PROVIDED INFORMATION =>

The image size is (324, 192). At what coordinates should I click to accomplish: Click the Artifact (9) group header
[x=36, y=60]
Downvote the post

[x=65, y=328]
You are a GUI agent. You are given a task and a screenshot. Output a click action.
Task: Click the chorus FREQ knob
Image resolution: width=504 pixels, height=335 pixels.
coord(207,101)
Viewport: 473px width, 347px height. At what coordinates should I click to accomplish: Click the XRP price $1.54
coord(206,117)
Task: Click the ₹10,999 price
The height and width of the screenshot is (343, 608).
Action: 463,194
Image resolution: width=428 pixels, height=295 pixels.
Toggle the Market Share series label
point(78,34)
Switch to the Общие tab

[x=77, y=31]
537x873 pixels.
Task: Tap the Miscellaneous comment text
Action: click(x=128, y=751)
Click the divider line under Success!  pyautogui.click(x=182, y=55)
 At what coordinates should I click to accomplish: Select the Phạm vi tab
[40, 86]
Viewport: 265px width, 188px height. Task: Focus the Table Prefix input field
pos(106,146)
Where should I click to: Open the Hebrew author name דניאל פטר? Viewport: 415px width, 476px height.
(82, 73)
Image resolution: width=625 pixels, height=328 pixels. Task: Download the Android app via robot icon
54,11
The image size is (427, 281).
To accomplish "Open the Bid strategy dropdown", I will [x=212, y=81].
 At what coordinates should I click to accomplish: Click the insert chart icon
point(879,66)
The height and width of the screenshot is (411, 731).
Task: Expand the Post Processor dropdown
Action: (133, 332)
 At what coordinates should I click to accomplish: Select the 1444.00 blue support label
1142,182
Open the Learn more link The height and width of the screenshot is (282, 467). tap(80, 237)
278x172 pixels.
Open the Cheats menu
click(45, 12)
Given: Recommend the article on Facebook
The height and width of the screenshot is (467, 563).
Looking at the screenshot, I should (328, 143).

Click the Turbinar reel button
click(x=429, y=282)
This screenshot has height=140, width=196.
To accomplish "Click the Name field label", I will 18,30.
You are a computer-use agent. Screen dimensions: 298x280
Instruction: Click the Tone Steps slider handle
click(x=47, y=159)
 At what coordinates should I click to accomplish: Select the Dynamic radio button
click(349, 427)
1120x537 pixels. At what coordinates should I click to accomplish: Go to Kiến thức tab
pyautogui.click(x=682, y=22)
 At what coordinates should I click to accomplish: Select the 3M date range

PROBLEM TO WORK ON =>
Retype each record, matching it exactly.

COMPLETED EXERCISE =>
The image size is (324, 192). At what coordinates should I click to accomplish: Click the Artifact (9) group header
[x=36, y=60]
Downvote the post

[x=65, y=328]
You are a GUI agent. You are given a task and a screenshot. Output a click action.
Task: Click the chorus FREQ knob
Image resolution: width=504 pixels, height=335 pixels.
coord(207,101)
Viewport: 473px width, 347px height. At what coordinates should I click to accomplish: Click the XRP price $1.54
coord(206,117)
Task: Click the ₹10,999 price
The height and width of the screenshot is (343, 608).
Action: 463,194
Image resolution: width=428 pixels, height=295 pixels.
Toggle the Market Share series label
point(78,34)
Switch to the Общие tab

[x=77, y=31]
537x873 pixels.
Task: Tap the Miscellaneous comment text
Action: click(x=128, y=751)
Click the divider line under Success!  pyautogui.click(x=182, y=55)
 At what coordinates should I click to accomplish: Select the Phạm vi tab
[40, 86]
Viewport: 265px width, 188px height. Task: Focus the Table Prefix input field
pos(106,146)
Where should I click to: Open the Hebrew author name דניאל פטר? Viewport: 415px width, 476px height.
(82, 73)
Image resolution: width=625 pixels, height=328 pixels. Task: Download the Android app via robot icon
54,11
The image size is (427, 281).
To accomplish "Open the Bid strategy dropdown", I will [x=212, y=81].
 At what coordinates should I click to accomplish: Click the insert chart icon
point(879,66)
The height and width of the screenshot is (411, 731).
Task: Expand the Post Processor dropdown
Action: (133, 332)
 At what coordinates should I click to accomplish: Select the 1444.00 blue support label
1142,182
Open the Learn more link The height and width of the screenshot is (282, 467). tap(80, 237)
278x172 pixels.
Open the Cheats menu
click(45, 12)
Given: Recommend the article on Facebook
The height and width of the screenshot is (467, 563).
Looking at the screenshot, I should (328, 143).

Click the Turbinar reel button
click(x=429, y=282)
This screenshot has height=140, width=196.
To accomplish "Click the Name field label", I will 18,30.
You are a computer-use agent. Screen dimensions: 298x280
Instruction: Click the Tone Steps slider handle
click(x=47, y=159)
 At what coordinates should I click to accomplish: Select the Dynamic radio button
click(349, 427)
1120x537 pixels. At what coordinates should I click to accomplish: Go to Kiến thức tab
pyautogui.click(x=682, y=22)
 At what coordinates should I click to accomplish: Select the 3M date range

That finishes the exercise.